When she said she was from Winchester, Godfrey asked, “Are you a farmer?” Hilda said no, she was “a dressmaker and a homemaker.”
She explained that she wasn’t born in Winchester, but in a small town on North Mountain in the Blue Ridge. Godfrey had spent time in the area, on Catoctin Ridge near Frederick, Maryland. “It looked blue from a distance,” he said, to the murmuring delight of his audience. “But then I’ve never seen a mountain range that didn’t look blue from a distance. Not sure why they call it that.”
He went on, rambling—you could almost hear him peering through the curtains to see when his band was ready. He knew that Winchester was “a big part of the war bet
ween the states,” and that the area was “big apple country.” That, and her current place on Decca Records, was all the mass television audience knew of Patsy Cline before she finally made her debut, preceded by a blast of horns that introduced a slower, sultrier version of “Walkin’ After Midnight” than would appear on record a few weeks later, more of a blues than a country torch song. Patsy leaned into it. Her timing, as ever, was impeccable; she tugged at her low notes and sent the high ones heavenward. Godfrey was right to be impressed, and his audience screamed for her when it came time to choose the episode’s ultimate winner. A few of the assembled fan club members sitting in the room with me applauded as well.
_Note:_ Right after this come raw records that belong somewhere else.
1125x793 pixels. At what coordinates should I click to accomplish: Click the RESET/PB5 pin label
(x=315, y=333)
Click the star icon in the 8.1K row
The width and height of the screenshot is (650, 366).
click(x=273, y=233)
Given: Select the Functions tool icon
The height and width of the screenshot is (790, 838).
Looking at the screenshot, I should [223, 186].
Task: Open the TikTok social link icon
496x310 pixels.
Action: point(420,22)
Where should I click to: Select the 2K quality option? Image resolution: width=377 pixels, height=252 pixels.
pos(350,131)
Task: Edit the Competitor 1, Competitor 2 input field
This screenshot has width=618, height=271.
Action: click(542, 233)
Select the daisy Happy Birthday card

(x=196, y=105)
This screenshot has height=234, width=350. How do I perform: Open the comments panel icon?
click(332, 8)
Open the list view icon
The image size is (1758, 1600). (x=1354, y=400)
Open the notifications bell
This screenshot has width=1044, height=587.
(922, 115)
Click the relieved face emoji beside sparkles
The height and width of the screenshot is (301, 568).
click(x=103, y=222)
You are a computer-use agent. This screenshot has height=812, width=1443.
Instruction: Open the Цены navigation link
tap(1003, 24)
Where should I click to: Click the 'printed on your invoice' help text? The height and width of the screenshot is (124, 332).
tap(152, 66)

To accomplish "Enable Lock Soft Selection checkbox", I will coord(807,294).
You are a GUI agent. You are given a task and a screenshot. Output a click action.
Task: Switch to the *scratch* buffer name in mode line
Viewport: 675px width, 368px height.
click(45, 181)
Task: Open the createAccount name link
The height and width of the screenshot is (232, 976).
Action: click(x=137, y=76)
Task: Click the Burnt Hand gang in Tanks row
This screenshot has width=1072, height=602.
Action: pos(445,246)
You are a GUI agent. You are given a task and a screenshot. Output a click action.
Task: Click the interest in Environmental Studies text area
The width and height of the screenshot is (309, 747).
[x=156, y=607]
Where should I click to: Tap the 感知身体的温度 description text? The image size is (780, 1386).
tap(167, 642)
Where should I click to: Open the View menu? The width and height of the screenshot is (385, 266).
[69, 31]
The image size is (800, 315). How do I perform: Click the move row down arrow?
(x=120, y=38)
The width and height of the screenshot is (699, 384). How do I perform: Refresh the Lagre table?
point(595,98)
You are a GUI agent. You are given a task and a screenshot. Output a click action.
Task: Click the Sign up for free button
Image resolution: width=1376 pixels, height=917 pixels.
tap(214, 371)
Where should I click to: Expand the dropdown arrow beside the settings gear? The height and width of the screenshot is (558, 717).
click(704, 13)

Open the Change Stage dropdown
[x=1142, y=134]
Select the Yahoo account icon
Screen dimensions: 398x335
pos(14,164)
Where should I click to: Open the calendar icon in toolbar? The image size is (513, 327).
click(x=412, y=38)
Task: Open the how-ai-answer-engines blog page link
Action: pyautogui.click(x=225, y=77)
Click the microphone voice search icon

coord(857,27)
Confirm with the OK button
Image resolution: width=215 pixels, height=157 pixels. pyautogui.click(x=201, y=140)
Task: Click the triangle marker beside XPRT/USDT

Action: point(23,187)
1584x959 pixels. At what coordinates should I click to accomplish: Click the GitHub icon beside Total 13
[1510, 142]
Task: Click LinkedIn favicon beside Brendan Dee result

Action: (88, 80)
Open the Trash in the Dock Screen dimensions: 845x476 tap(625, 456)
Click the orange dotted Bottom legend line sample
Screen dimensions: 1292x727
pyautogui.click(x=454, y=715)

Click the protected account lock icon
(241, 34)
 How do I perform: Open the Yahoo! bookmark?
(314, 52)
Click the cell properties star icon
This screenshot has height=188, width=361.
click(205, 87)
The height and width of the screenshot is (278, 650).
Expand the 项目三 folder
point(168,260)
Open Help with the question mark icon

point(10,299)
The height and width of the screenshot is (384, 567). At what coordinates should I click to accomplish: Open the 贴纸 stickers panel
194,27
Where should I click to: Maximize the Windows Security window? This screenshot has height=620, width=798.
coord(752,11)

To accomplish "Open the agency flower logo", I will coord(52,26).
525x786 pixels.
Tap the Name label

The message, both of Godfrey’s interview and the museum that gave it pride of place in the story of Patsy’s “becoming,” was that she belonged to the Shenandoah Valley, to Virginia. She was apparently a product of apples and Civil War nostalgia and hills that rolled into western Maryland and beyond. I squirmed. Not because this assessment was necessarily wrong, but because it wasn’t adequate. Patsy Cline didn’t acquire firsthand experience of heartbreak and alienation from the Blue Ridge Mountains or Skyline Drive. She got those from Winchester specifically, from the people who treated her family and her music with unconcealed contempt. She got it from a rigid social hierarchy that wasn’t unique to the town, but which certainly defined its residents’ lives. That hierarchy forced her into an early marriage out of desperation, a marriage that strengthened her resolve to sing rather than submit to domesticity. It forged her connection to similar outsiders like Jim McCoy, and informed her worldwide fame as an icon of quiet, unflappable dignity in the face of despair. She wasn’t Patsy Cline because of the Shenandoah—she was Patsy Cline because she grew up poor in its haughtiest city.